◆ Written exercise ◆
Copy out the part of the items below that opens with the line containing "Where should I click to: Open three-dot" and closes with the line containing "The image size is (1232, 963). point(540,77)", keeping every line unchanged and including both ends.

◆ Information shown ◆

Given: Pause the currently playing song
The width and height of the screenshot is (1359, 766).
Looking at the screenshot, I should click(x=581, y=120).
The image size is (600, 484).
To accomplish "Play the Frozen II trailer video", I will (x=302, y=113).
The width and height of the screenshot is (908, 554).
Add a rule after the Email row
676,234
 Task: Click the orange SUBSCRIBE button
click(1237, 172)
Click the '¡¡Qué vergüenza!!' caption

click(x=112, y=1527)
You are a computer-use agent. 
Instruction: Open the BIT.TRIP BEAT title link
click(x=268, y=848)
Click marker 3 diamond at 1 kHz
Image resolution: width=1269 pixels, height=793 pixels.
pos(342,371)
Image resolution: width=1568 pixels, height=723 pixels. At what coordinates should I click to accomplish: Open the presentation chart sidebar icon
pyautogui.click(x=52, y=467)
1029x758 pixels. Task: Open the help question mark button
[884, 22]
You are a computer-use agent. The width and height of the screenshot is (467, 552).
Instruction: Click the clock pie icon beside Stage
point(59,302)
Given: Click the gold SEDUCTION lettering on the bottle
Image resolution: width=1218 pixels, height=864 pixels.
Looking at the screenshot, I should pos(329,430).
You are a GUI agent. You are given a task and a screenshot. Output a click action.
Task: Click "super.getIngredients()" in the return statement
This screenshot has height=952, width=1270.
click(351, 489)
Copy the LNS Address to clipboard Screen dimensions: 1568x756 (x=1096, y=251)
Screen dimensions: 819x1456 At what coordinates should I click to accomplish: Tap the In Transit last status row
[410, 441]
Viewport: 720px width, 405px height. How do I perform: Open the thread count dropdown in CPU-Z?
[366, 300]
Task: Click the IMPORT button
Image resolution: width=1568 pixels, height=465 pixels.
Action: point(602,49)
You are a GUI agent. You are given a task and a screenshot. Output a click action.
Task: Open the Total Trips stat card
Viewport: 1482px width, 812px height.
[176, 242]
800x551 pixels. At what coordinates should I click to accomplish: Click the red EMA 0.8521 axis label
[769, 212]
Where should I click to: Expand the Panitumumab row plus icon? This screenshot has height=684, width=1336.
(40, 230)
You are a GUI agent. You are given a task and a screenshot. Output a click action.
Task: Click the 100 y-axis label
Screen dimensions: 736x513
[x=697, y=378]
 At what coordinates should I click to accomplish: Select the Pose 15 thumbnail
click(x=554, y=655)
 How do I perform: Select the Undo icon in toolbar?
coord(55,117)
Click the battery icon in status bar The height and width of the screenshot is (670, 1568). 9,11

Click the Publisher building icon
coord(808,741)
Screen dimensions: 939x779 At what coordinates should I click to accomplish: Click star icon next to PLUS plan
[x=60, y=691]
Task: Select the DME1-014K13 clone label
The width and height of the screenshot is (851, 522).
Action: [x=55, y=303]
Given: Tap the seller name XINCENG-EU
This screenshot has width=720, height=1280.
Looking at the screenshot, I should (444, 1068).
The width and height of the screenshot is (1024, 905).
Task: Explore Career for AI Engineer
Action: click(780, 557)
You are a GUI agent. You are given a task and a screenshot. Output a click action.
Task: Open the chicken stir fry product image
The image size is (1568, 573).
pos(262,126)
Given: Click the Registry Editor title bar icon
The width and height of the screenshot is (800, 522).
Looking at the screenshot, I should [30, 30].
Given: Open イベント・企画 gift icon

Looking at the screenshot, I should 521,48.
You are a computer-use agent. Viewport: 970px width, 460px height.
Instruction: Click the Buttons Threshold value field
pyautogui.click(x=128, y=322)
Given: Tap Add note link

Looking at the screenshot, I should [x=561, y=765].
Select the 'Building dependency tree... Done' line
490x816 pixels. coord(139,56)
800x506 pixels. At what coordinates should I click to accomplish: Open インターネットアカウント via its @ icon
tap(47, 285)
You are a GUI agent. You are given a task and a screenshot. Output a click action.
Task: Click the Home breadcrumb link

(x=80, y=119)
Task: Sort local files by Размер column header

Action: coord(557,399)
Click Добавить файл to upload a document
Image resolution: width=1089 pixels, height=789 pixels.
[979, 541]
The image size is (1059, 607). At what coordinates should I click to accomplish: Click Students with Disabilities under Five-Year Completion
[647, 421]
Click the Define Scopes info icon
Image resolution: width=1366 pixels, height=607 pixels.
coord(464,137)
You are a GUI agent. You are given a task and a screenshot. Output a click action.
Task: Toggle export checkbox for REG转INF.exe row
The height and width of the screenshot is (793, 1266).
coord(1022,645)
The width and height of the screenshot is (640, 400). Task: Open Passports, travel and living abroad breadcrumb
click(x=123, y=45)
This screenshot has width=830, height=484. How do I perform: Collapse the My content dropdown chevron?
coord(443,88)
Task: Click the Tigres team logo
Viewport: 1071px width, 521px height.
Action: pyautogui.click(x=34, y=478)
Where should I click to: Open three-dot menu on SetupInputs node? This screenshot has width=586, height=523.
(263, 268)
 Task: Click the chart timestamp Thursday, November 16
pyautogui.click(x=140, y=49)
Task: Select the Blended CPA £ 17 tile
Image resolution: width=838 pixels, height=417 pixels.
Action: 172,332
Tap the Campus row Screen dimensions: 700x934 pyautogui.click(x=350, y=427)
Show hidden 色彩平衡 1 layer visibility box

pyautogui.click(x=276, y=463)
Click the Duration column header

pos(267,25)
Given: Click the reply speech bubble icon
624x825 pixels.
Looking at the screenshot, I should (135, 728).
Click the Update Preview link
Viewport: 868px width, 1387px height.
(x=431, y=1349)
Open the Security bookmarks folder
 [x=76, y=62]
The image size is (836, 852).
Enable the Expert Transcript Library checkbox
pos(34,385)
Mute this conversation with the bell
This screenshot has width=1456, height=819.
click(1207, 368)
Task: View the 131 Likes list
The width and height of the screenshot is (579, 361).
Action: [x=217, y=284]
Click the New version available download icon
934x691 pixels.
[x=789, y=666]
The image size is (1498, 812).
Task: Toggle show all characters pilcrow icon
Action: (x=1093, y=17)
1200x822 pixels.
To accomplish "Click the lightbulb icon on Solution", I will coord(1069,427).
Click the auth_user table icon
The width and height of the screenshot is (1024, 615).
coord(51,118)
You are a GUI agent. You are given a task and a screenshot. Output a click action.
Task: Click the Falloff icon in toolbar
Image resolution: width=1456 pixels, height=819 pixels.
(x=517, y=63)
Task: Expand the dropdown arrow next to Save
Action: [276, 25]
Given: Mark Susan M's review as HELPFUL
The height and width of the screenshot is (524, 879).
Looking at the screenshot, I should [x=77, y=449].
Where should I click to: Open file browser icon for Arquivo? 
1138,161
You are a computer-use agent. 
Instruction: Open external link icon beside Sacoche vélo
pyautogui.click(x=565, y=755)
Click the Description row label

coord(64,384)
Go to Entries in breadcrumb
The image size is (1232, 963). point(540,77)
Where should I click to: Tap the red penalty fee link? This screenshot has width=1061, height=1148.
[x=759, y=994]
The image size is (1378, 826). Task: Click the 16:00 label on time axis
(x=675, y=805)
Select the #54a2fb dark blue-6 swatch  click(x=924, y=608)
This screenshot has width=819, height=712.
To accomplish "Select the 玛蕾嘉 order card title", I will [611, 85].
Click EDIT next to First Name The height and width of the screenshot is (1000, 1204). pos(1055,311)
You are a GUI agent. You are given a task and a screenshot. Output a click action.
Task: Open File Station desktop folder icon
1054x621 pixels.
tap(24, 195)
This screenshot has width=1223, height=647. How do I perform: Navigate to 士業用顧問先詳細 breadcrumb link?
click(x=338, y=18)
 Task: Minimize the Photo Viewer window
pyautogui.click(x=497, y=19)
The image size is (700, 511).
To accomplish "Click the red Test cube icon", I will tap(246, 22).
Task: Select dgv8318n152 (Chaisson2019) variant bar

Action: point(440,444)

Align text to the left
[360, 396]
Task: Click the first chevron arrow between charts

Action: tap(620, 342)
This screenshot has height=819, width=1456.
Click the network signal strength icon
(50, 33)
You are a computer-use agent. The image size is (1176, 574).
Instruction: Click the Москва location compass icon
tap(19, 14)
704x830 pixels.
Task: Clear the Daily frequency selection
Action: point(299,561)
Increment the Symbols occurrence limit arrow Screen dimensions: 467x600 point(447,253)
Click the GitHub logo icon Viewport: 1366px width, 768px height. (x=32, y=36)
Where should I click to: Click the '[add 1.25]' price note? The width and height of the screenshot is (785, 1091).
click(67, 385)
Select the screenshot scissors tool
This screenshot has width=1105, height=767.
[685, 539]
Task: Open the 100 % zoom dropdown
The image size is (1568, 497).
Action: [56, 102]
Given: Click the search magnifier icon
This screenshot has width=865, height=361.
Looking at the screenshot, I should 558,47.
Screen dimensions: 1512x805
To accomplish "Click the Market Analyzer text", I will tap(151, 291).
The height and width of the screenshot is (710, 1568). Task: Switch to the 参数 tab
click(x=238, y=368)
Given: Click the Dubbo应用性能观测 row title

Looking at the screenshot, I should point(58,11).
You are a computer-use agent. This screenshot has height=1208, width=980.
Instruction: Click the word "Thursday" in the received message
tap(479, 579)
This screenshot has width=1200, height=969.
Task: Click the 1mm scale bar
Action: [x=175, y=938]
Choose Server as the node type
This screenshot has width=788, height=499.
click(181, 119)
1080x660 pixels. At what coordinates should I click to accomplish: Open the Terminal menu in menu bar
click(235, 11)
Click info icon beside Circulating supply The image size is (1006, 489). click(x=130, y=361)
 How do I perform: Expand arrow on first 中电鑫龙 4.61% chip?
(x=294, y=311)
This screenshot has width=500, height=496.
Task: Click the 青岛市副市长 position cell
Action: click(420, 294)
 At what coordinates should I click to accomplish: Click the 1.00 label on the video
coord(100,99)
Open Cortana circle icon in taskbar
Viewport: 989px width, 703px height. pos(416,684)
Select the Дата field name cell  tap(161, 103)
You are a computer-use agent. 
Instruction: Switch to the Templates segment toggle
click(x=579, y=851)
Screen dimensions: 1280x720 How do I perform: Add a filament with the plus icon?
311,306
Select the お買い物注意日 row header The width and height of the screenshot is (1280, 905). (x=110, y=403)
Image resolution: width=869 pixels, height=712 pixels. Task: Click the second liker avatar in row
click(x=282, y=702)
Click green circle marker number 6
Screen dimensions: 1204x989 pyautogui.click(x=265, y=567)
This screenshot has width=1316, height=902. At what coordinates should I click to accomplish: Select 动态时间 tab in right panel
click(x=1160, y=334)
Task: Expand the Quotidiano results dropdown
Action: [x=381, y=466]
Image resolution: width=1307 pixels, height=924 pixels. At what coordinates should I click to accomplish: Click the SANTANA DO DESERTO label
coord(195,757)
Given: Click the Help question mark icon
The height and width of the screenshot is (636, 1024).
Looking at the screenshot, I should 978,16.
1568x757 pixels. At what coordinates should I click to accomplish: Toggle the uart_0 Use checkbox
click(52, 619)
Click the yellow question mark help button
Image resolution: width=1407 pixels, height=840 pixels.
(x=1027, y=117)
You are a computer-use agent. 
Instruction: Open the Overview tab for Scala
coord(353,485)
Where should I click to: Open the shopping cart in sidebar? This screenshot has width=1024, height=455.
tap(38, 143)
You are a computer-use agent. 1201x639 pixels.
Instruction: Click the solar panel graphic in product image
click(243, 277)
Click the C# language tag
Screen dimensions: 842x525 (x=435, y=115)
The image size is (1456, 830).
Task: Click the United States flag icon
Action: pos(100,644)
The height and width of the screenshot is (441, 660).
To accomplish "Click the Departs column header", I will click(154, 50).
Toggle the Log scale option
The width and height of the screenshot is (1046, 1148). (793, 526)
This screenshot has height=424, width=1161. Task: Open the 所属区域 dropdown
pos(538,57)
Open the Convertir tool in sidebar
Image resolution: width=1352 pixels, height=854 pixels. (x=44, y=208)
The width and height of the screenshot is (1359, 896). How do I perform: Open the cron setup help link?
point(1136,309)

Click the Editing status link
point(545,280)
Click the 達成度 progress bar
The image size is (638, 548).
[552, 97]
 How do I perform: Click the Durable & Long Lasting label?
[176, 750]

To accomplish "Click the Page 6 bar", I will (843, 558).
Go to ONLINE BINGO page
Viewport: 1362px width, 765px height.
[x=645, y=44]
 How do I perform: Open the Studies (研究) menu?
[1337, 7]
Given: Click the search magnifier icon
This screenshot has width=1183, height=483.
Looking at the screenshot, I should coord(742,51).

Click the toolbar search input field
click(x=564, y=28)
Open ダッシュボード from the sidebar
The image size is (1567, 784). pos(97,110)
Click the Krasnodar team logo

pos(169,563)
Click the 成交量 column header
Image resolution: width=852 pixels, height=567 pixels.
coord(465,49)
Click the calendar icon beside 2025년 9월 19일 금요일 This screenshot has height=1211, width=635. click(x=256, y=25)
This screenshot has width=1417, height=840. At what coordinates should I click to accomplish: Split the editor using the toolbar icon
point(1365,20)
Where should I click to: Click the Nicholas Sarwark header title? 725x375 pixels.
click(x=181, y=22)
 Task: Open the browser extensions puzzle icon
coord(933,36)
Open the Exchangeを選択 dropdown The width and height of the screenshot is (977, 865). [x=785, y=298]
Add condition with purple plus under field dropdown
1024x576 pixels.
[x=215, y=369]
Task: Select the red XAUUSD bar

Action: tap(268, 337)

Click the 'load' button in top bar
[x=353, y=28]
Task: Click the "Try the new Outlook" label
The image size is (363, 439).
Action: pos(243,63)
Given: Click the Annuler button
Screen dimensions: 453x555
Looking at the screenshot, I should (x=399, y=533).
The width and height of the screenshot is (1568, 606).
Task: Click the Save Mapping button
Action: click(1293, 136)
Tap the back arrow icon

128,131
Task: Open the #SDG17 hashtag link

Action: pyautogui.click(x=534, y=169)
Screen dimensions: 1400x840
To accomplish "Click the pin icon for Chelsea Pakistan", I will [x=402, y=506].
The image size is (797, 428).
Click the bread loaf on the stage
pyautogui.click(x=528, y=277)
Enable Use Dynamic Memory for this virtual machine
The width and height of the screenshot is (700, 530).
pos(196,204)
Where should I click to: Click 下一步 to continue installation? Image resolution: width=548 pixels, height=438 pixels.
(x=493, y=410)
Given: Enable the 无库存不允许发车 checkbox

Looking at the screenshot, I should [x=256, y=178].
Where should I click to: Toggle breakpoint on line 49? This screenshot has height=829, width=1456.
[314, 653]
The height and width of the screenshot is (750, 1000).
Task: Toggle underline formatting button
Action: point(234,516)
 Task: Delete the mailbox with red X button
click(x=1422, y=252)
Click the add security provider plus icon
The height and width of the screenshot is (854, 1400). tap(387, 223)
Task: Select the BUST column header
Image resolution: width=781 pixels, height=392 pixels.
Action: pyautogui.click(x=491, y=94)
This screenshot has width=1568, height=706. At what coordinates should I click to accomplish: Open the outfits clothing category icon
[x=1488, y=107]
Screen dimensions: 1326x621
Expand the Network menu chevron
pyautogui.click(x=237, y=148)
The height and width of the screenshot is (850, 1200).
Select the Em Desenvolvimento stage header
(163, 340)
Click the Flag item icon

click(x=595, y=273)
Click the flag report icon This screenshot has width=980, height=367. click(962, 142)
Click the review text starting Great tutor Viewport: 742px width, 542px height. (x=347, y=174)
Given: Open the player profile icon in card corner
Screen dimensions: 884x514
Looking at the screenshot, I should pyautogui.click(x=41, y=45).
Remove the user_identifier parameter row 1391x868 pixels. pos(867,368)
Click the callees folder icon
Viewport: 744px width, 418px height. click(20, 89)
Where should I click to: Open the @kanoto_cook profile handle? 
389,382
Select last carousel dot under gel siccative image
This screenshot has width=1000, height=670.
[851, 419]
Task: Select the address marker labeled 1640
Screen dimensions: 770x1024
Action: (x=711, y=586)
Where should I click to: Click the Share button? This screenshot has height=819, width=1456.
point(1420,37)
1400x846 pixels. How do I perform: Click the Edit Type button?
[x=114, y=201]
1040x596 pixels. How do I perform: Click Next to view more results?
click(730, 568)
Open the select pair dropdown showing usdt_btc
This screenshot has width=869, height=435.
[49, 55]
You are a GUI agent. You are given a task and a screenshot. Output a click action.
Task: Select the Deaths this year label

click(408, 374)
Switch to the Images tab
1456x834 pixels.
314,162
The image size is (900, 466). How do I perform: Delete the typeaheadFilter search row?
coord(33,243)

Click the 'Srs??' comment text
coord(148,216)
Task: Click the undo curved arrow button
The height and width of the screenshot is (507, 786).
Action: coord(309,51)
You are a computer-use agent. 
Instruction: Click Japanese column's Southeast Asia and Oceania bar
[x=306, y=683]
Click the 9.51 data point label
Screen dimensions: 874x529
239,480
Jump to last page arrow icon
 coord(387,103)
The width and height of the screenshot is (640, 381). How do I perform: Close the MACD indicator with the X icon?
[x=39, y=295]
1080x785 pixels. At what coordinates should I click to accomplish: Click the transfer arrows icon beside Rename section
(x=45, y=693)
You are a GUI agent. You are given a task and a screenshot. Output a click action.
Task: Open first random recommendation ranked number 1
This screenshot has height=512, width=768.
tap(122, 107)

◆ Response to this exercise ◆
Where should I click to: Open three-dot menu on SetupInputs node? This screenshot has width=586, height=523.
(263, 268)
 Task: Click the chart timestamp Thursday, November 16
pyautogui.click(x=140, y=49)
Task: Select the Blended CPA £ 17 tile
Image resolution: width=838 pixels, height=417 pixels.
Action: 172,332
Tap the Campus row Screen dimensions: 700x934 pyautogui.click(x=350, y=427)
Show hidden 色彩平衡 1 layer visibility box

pyautogui.click(x=276, y=463)
Click the Duration column header

pos(267,25)
Given: Click the reply speech bubble icon
624x825 pixels.
Looking at the screenshot, I should (135, 728).
Click the Update Preview link
Viewport: 868px width, 1387px height.
(x=431, y=1349)
Open the Security bookmarks folder
 [x=76, y=62]
The image size is (836, 852).
Enable the Expert Transcript Library checkbox
pos(34,385)
Mute this conversation with the bell
This screenshot has width=1456, height=819.
click(1207, 368)
Task: View the 131 Likes list
The width and height of the screenshot is (579, 361).
Action: [x=217, y=284]
Click the New version available download icon
934x691 pixels.
[x=789, y=666]
The image size is (1498, 812).
Task: Toggle show all characters pilcrow icon
Action: (x=1093, y=17)
1200x822 pixels.
To accomplish "Click the lightbulb icon on Solution", I will coord(1069,427).
Click the auth_user table icon
The width and height of the screenshot is (1024, 615).
coord(51,118)
You are a GUI agent. You are given a task and a screenshot. Output a click action.
Task: Click the Falloff icon in toolbar
Image resolution: width=1456 pixels, height=819 pixels.
(x=517, y=63)
Task: Expand the dropdown arrow next to Save
Action: [276, 25]
Given: Mark Susan M's review as HELPFUL
The height and width of the screenshot is (524, 879).
Looking at the screenshot, I should [x=77, y=449].
Where should I click to: Open file browser icon for Arquivo? 
1138,161
You are a computer-use agent. 
Instruction: Open external link icon beside Sacoche vélo
pyautogui.click(x=565, y=755)
Click the Description row label

coord(64,384)
Go to Entries in breadcrumb
The image size is (1232, 963). point(540,77)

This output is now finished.